E’ condivisibile – ed il collegio crede di doverla fare perciò propria – la replica ad esso del Procuratore Generale che giustamente ha fatto rilevare, insieme al carattere ipotetico dell’argomento – i giudici chiamati a sindacare la responsabilità risarcitoria della Sezione Centrale Giurisdizionale d’Appello della Corte dei Conti potrebbero a loro volta essere giudici dei primi nel caso in cui questi dovessero essere convenuti in responsabilità in conseguenza di una condanna pronunciata a mente della L. n. 89 del 2001 – che le ragioni dello spostamento di competenza si collocano nel rapporto tra giudici della causa presupposta – quella che ha dato causa alla pretesa risarcitoria – e giudici competenti a definirne la qualificazione come illecito, esigenza che in linea puramente teorica – ovvero al netto dell’affermazione che la L. n. 117 del 1988, art. 4, comma 1, si applica a tutte le giurisdizioni, come chiarito dalle SS.UU. – non si porrebbe nei confronti dei giudici speciali, stante proprio per la differenza di riparto, la comune appartenenza a uno stesso Ufficio che è alla base della cautela introdotta dal legislatore.

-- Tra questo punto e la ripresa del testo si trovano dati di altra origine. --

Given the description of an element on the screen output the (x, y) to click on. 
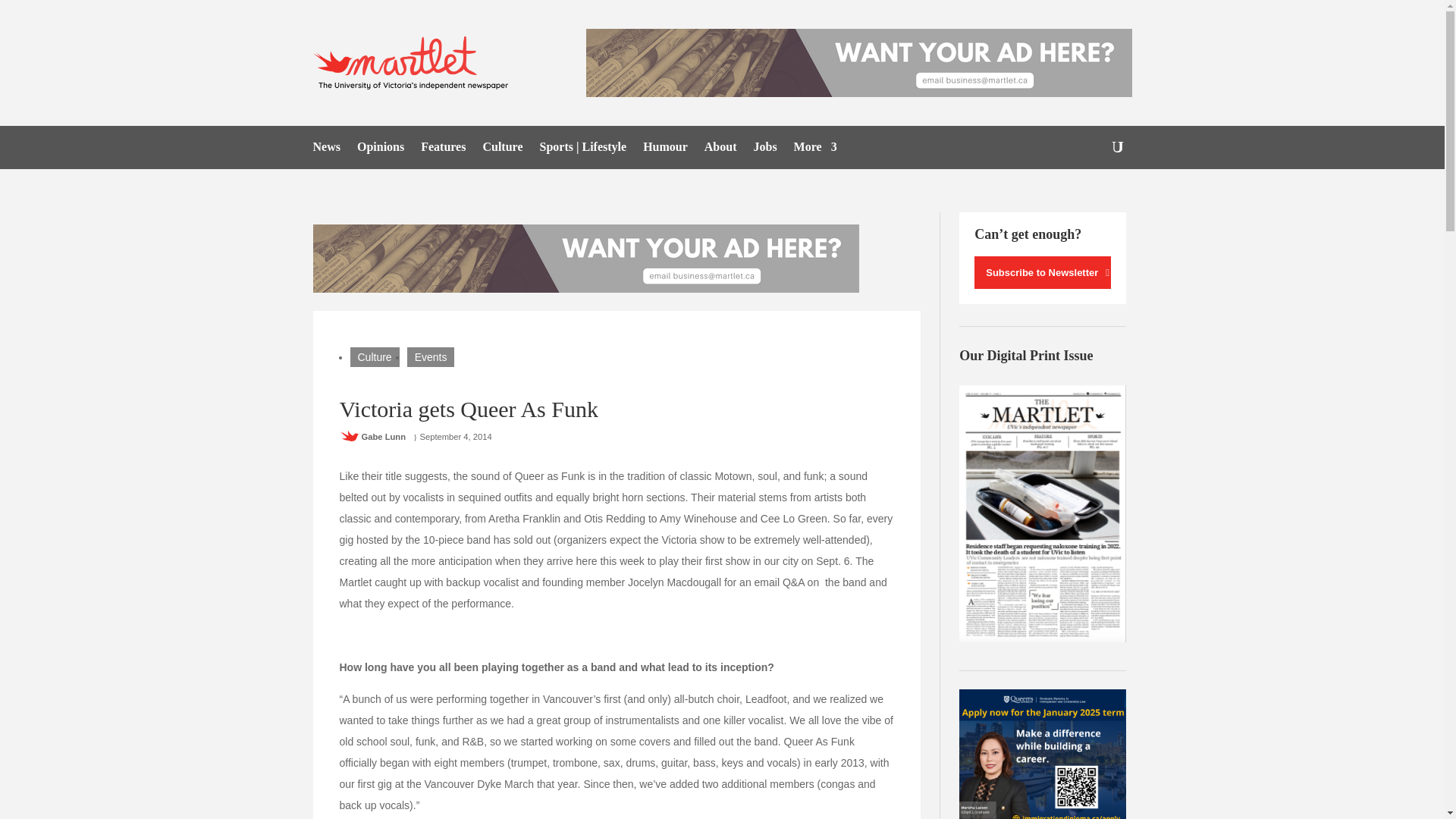
Events (430, 356)
Humour (665, 150)
Opinions (380, 150)
News (326, 150)
Jobs (764, 150)
Subscribe to Newsletter (1042, 272)
martlet-logo-2022 (414, 63)
About (720, 150)
Culture (374, 356)
Culture (501, 150)
More (815, 150)
Features (442, 150)
Given the description of an element on the screen output the (x, y) to click on. 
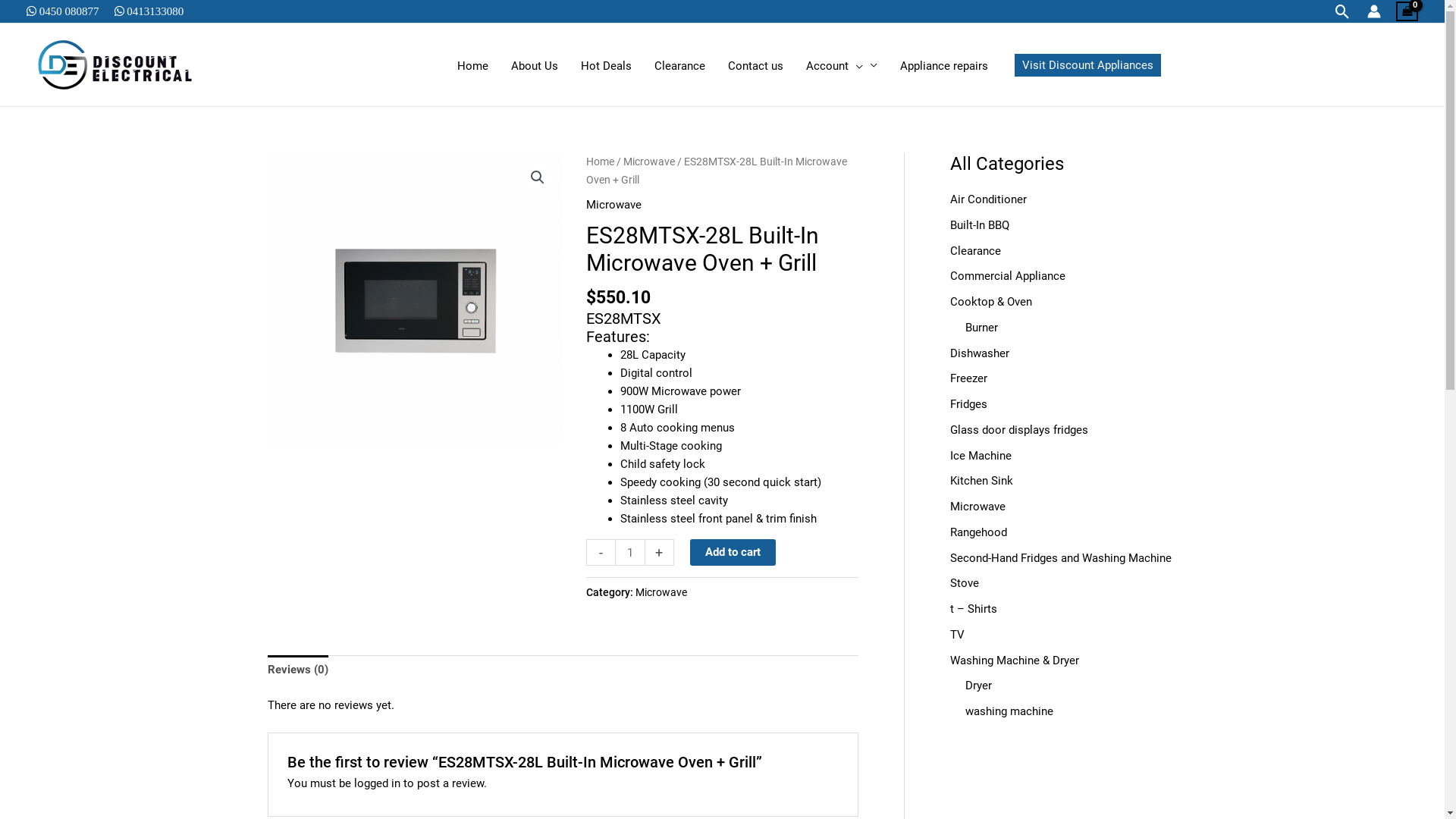
Air Conditioner Element type: text (987, 199)
Microwave Element type: text (976, 506)
logged in Element type: text (377, 783)
Fridges Element type: text (967, 404)
Cooktop & Oven Element type: text (990, 301)
Clearance Element type: text (974, 250)
Stove Element type: text (963, 582)
TV Element type: text (956, 634)
Clearance Element type: text (679, 65)
Add to cart Element type: text (732, 552)
0413133080 Element type: text (154, 10)
- Element type: text (600, 552)
Microwave Element type: text (613, 204)
Search Element type: text (1342, 10)
Dryer Element type: text (977, 685)
Freezer Element type: text (967, 378)
+ Element type: text (659, 552)
Microwave Element type: text (648, 161)
Appliance repairs Element type: text (943, 65)
Hot Deals Element type: text (605, 65)
Rangehood Element type: text (977, 532)
Reviews (0) Element type: text (296, 669)
Ice Machine Element type: text (979, 455)
Second-Hand Fridges and Washing Machine Element type: text (1059, 557)
Built-In BBQ Element type: text (978, 225)
Kitchen Sink Element type: text (980, 480)
Home Element type: text (472, 65)
About Us Element type: text (533, 65)
ES28MTSX-28L Built-In Microwave Oven + Grill 16 Element type: hover (414, 300)
washing machine Element type: text (1008, 711)
0450 080877 Element type: text (67, 10)
Home Element type: text (600, 161)
Contact us Element type: text (754, 65)
Commercial Appliance Element type: text (1006, 275)
Account Element type: text (841, 65)
Washing Machine & Dryer Element type: text (1013, 660)
Glass door displays fridges Element type: text (1018, 429)
Dishwasher Element type: text (978, 353)
Visit Discount Appliances Element type: text (1087, 64)
Microwave Element type: text (661, 592)
Burner Element type: text (980, 327)
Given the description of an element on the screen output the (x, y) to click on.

10 Alla luce di queste considerazioni va dunque dichiarata la competenza per territorio del Tribunale di Roma con conseguente remissione delle parti avanti al medesimo.
Spese al merito.
P.Q.M.
dichiara la competenza per territorio del Tribunale di Roma, avanti al quale rimette le parti anche ai fini della liquidazione delle spese del presente giudizio.
Così deciso in Roma, nella Camera di consiglio della VI-I sezione civile, il 22 ottobre 2021.